I'm building a WPF .NET windows application that will connect up to an API. Because we have other APIs, I'd like to start putting all the login logic into a single module/service that handles it in a standardized way. I am thinking OpenID Connect (OIDC) is a good protocol for this.
From what I can tell, Authorization Code flow with PKCE is the way to go here. I'd like someone to confirm for me if I'm going about this the right way. Below is the flow I imagine I'll need to implement:
I think the native client should check the access_token before sending each request to the API. If the access_token is expired or about to expire (maybe in < 30 seconds), then go fetch a new access_token before sending the request.
The thing that makes me feel unsure about this is that there is no redirect to the API. Many of the flows redirect the user to the OP, then redirect back to the API. I guess the reason this does not have that is because it's native and doesn't directly support redirects to pages like a browser would.
Am I going about this the right way?
I am thinking OpenID Connect (OIDC) is a good protocol for this
OIDC and OAuth 2.0 is the best choice if you want to separate user identities from your application. That mean you do not hold them in your end of application but get through for example Azure AD, ADFS or even Google. Also it is the correct choice if you prefer token based authentication and authorisation. Which mean you trust tokens issued by an authorization server (also called and identity provider or OP) which is more secure than passing username/password through basic authentication.
Authorization Code flow with PKCE is the way to go here
Correct. Native applications such as one you are creating, which runs on windows machine of user should use PKCE with auth. code flow.
About the flow
I am not sure the second step, After the user logs in, the refresh token and access token are returned using a POST redirect that the application can intercept. I guess you are getting tokens from authorization request ? Not sure what you meant here but what ideally must happen is you should obtain authorization code after user log in in the browser instance.
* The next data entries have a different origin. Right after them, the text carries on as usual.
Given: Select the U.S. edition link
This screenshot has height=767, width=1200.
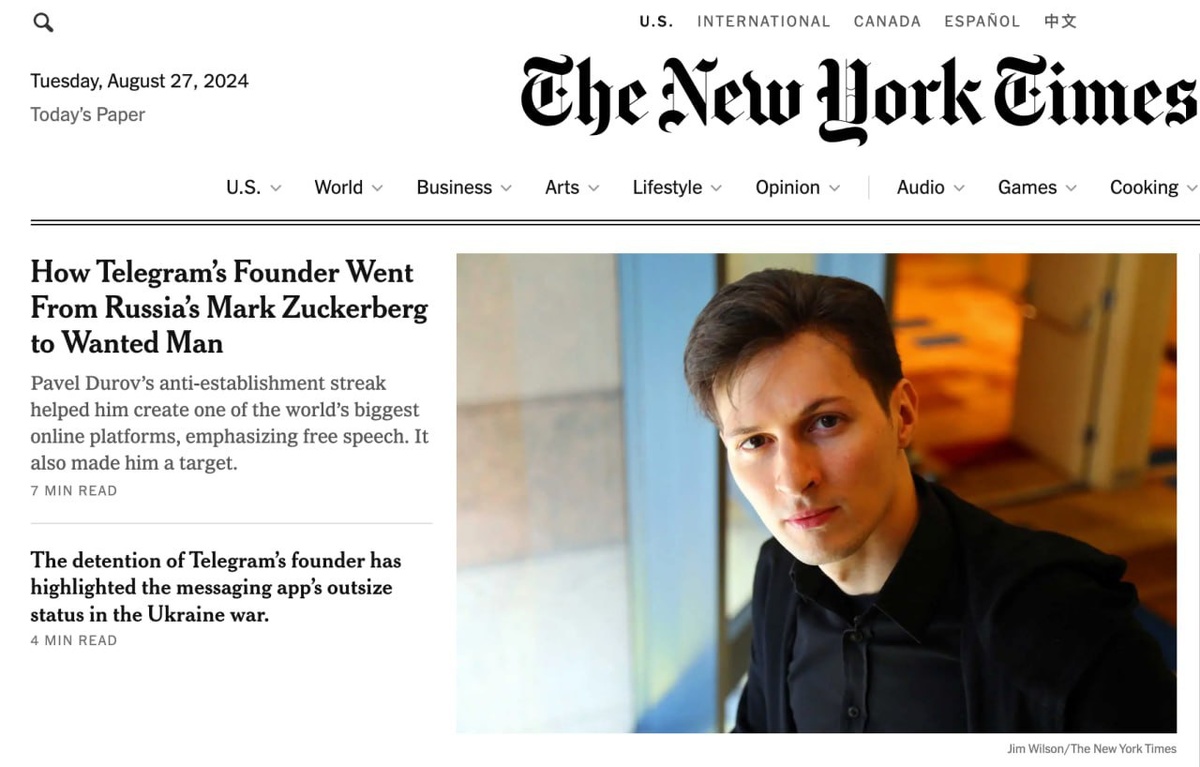Looking at the screenshot, I should click(656, 21).
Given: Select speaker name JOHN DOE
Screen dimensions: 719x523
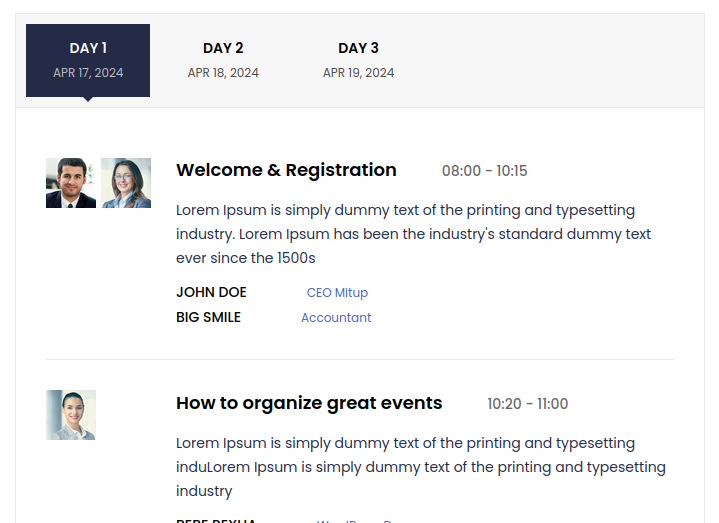Looking at the screenshot, I should tap(211, 293).
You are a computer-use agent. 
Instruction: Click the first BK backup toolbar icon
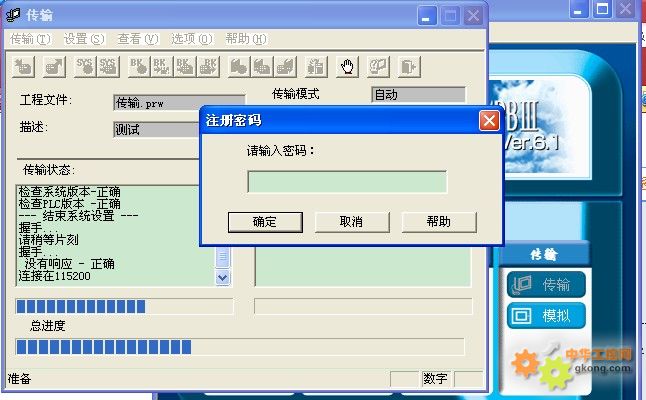point(137,67)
Once you get that you must directly call token endpoint of the identity provider. You get tokens as a result of this token request. And it has PKCE completion step as well.
Also The native application uses that access token to get user info and display profile information in the app. For this you can use ID token which comes in token response. It contains end user information. Please check more from protocol's explanation.
From API end, yes it must check validity of call against access token which comes along with API request. For this it can use user_info endpoint for first time it sees a fresh access token and then cache details. And in later calls it can use cached information to detect user information. Also, some OPs send JWT based access tokens which your API can read and detect expiration details.
I think the native client should check the access_token before sending each request to the API.
No.! It must be the API that should do this check. Otherwise API will blindly accept tokens which can be send by some malicious client. Implement this to API end and in case access token is not valid, send a 401 - unauthorized response.